▶ _ERFORDERLICHE SCHRITTE_
1 > Geben Sie aus dem Interview die Passage von „Voll amtsfit. Ich“ bis einschließlich „recht knusprig ist.“ wortgetreu wieder.
2 > Übertragen Sie aus den Zeilen nach dem Interview den Abschnitt von der Zeile mit „Open the Calendar menu item“ bis einschließlich der Zeile mit „This screenshot has width=1372, height=873.“ ohne jede Abweichung.

Seit 1887 | Das unabhängige Wochenblatt für Unterkärnten

»Mein Ruhestand? Darüber habe ich noch keine einzige Sekunde nachgedacht«Ausgabe 30 | Mittwoch, 24. Juli 2024

Seinen 70. Geburtstag feierte zuletzt Karl Markut. Er ist seit 33 Jahren Bürgermeister von St. Georgen, das Amt hält aber immer noch Überraschungen für ihn bereit. Und er wälzt weiter Pläne für seine Gemeinde.

E-Mail

0 Kommentare

Meist gelesen

Artikel

Sie feierten kürzlich Ihren 70. Geburtstag und sind seit 1991 Bürgermeister von St. Georgen. Kennen Sie Müdigkeit?
Nein. Habe ich nie gekannt.

Wie geht es Ihnen generell? Keine Beschwerden? Voll amtsfit?
Voll amtsfit. Ich stehe jeden Morgen gerne auf. Man muss im Leben ein wenig Struktur haben, ich habe sie schon seit 50 Jahren. Ich stehe früh auf, lese täglich drei Tageszeitungen, frühstücke ausgiebig, dann startet man schon gut in den Tag. Ich schneide jeden Abend eine Scheibe Schwarzbrot ab, damit sie tags darauf recht knusprig ist.

Sie sind der längstdienende. Bürgermeister im Lavanttal, mit dem Moosburger Herbert Gaggl gleichauf längstdienender in Kärnten. Hält das Amt noch Überraschungen für Sie bereit?

▶ _AUSGANGSMATERIAL_
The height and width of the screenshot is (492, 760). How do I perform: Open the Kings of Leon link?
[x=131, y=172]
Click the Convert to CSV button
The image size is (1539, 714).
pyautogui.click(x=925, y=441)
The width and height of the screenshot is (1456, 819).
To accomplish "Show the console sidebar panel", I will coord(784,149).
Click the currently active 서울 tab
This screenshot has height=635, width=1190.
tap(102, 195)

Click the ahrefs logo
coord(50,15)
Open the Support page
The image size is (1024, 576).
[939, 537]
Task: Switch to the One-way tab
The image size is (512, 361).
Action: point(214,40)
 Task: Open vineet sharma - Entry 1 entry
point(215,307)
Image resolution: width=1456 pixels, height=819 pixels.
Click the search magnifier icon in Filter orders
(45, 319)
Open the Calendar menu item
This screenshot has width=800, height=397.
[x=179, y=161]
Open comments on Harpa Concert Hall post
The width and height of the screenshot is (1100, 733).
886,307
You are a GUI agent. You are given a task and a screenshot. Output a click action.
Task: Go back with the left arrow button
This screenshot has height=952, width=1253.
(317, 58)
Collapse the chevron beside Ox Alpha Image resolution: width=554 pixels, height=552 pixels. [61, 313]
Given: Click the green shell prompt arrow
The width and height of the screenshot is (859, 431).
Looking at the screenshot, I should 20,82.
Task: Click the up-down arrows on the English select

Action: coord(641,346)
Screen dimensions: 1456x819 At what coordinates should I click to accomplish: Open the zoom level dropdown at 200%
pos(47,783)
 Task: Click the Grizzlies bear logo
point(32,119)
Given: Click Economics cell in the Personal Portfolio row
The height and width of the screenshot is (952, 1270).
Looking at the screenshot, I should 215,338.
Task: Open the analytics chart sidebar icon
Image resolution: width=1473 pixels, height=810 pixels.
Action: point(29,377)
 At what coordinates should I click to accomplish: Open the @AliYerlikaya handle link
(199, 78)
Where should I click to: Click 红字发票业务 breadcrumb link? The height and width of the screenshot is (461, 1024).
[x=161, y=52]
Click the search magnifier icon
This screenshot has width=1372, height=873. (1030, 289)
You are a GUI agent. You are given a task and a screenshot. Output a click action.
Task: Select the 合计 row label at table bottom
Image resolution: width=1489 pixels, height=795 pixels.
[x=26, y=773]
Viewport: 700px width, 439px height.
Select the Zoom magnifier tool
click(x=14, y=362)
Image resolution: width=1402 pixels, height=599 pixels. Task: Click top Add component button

▶ _ERTEILTE ANTWORTEN_
1 >
Voll amtsfit. Ich stehe jeden Morgen gerne auf. Man muss im Leben ein wenig Struktur haben, ich habe sie schon seit 50 Jahren. Ich stehe früh auf, lese täglich drei Tageszeitungen, frühstücke ausgiebig, dann startet man schon gut in den Tag. Ich schneide jeden Abend eine Scheibe Schwarzbrot ab, damit sie tags darauf recht knusprig ist.

2 >
Open the Calendar menu item
This screenshot has width=800, height=397.
[x=179, y=161]
Open comments on Harpa Concert Hall post
The width and height of the screenshot is (1100, 733).
886,307
You are a GUI agent. You are given a task and a screenshot. Output a click action.
Task: Go back with the left arrow button
This screenshot has height=952, width=1253.
(317, 58)
Collapse the chevron beside Ox Alpha Image resolution: width=554 pixels, height=552 pixels. [61, 313]
Given: Click the green shell prompt arrow
The width and height of the screenshot is (859, 431).
Looking at the screenshot, I should 20,82.
Task: Click the up-down arrows on the English select

Action: coord(641,346)
Screen dimensions: 1456x819 At what coordinates should I click to accomplish: Open the zoom level dropdown at 200%
pos(47,783)
 Task: Click the Grizzlies bear logo
point(32,119)
Given: Click Economics cell in the Personal Portfolio row
The height and width of the screenshot is (952, 1270).
Looking at the screenshot, I should 215,338.
Task: Open the analytics chart sidebar icon
Image resolution: width=1473 pixels, height=810 pixels.
Action: point(29,377)
 At what coordinates should I click to accomplish: Open the @AliYerlikaya handle link
(199, 78)
Where should I click to: Click 红字发票业务 breadcrumb link? The height and width of the screenshot is (461, 1024).
[x=161, y=52]
Click the search magnifier icon
This screenshot has width=1372, height=873. (1030, 289)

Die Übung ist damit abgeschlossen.